In brief, the novel involves the death of kindly Baronet Sir Charles Baskerville from a heart attack believed to have been brought on by the legendary Baskerville Hound. In the Devonshire moors (Dartmoor), this creature is believed to be part of the Baskerville family curse which, without going into too much detail (you've probably already read the book or seen a filmed version), involves a mean old ancestor and a hell-hound that has returned to wipe out the family line. In light of this curse the only remaining heir, Sir Henry Baskerville is in danger.

The novel holds up due primarily to its complication rather than its premise or resolution. The premise itself is interesting enough, yet as soon as we leave the Holmes home on Baker Street we are confronted with a variety of events and details which make for an entertaining and suspenseful read. The red herrings work well, and I honestly couldn't tell if the hound would be real or not, though I did figure out a major aspect of the mystery early on, while being surprised by others.

The book is also populated by varied characters, though I would have preferred to read more of the despicable yet entertaining lawyer Mr. Frankland.

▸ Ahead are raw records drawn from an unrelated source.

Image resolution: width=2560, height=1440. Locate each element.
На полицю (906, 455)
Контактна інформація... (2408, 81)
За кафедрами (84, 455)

Sir Henry is from Canada, and I like reading about Canadians in non-Canadian novels (though I do get nervous when they are in danger).

The problem lies in the resolution (I will be vague enough not to spoil the story). Modern readers will note that Doyle cheats quite a bit in the novel, since aspects of the crime are either revealed in the last two chapters (the sudden introduction of a character who played some part, though small), some detail withheld from the reader (though since it was consciously withheld from narrator Dr. John Watson this can, I suppose, be excused) and a major detail that Doyle doesn't even attempt to resolve, essentially how would the criminal get away with collecting the Baskerville estate after eliminating the known heirs? Perhaps one of the films attempts to approach this issue.

We are of course in the calendar year of 2012 (the world still intact, I'm happy to point out), a long way from 1901/02, and the novel as well as the mystery has evolved considerably. Doyle's stories featuring Holmes, as well as other early nineteenth century mysteries employing unfair techniques, are nonetheless quite enjoyable, and do feature great mystery concepts, as the hound does in Baskervilles.